On April 8, 2024, Summit Networks, Inc. (“the Company”) entered into a Stock Purchase Agreement with the shareholders of St. Mega Enterprises, Inc. ("Mega"), a Canadian corporation, to acquire all the outstanding common stock of Mega. On May 11, 2024 the Company announced it had consummated this transaction. Subsequently, on October 11, 2024 the parties agreed to terminate the transaction and they entered into a Reverse Merger Agreement, whereby the Mega transaction was rescinded and all previous actions in support of the transaction were reversed and the transaction was terminated.

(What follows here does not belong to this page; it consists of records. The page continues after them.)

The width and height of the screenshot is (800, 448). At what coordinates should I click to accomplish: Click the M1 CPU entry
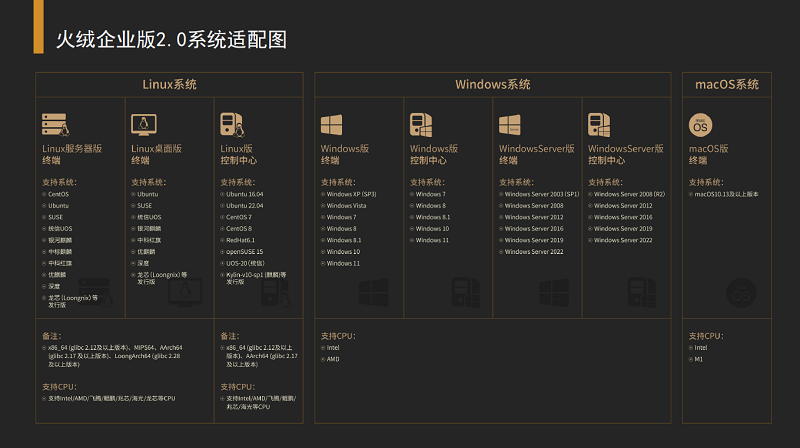point(699,358)
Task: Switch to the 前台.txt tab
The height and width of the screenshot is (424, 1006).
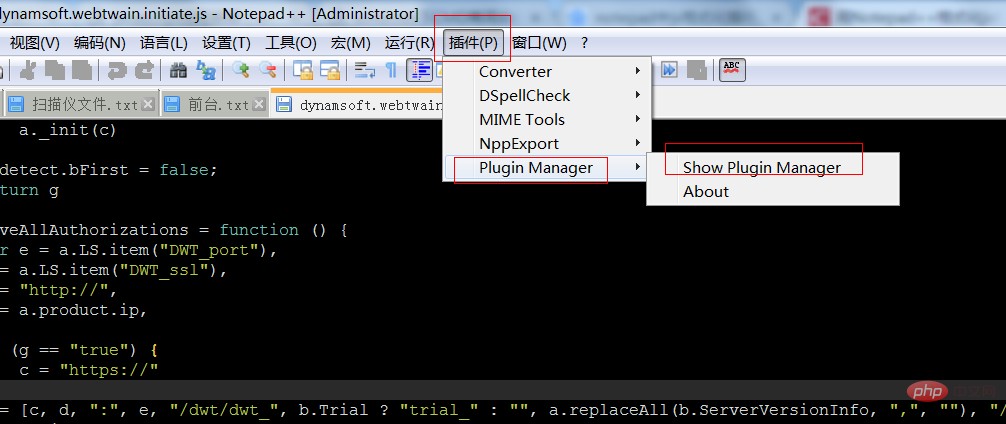Action: [218, 104]
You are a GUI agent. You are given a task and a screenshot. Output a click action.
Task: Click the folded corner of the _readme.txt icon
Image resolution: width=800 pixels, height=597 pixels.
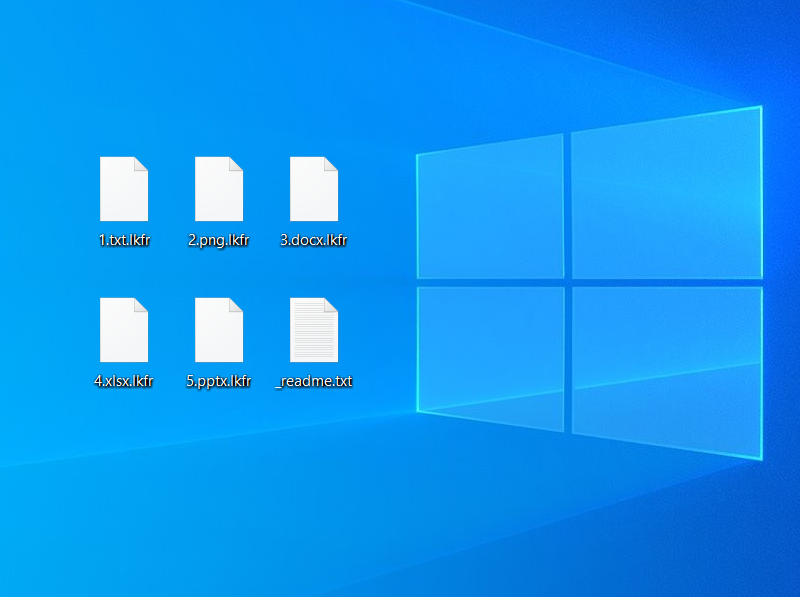(x=331, y=304)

Forward-Looking Statements
Certain statements contained herein, are not based on historical fact and are “ forward-looking statements” within the meaning of applicable securities laws. Generally, these statements can be identified by the use of words such as “ believes,” “ estimates,” “ expects,” “ plans,” “ may,” “ will,” “ should,” “ could,” “ would” and similar expressions intended to identify forward-looking statements, although not all forward-looking statements contain these identifying words. These forward-looking statements include all matters that are not historical facts. By their nature, forward-looking statements involve risks and uncertainties that could cause actual results to differ materially from the Company’ s forward-looking statements. These risks and uncertainties include, but are not limited to: local, regional, national and international economic conditions; consumer confidence and spending patterns, which are subject to fluctuation and could increase or decrease more than the Company expects; weather, acts of God and other disasters; the seasonality of the Company’ s business; inflation or deflation; increases in unemployment rates and taxes; increases in labor and health insurance costs; competition and changes in consumer tastes and the level of acceptance of the Company’ s products; demographic trends; the cost of advertising and media; government actions and policies; interest rate changes, compliance with debt covenants and the Company’ s ability to make debt payments. The Company assumes no obligation to update any forward-looking statement, except as may be required by law. These forward-looking statements speak only as of the date of this report. All forward-looking statements are qualified in their entirety by this cautionary statement.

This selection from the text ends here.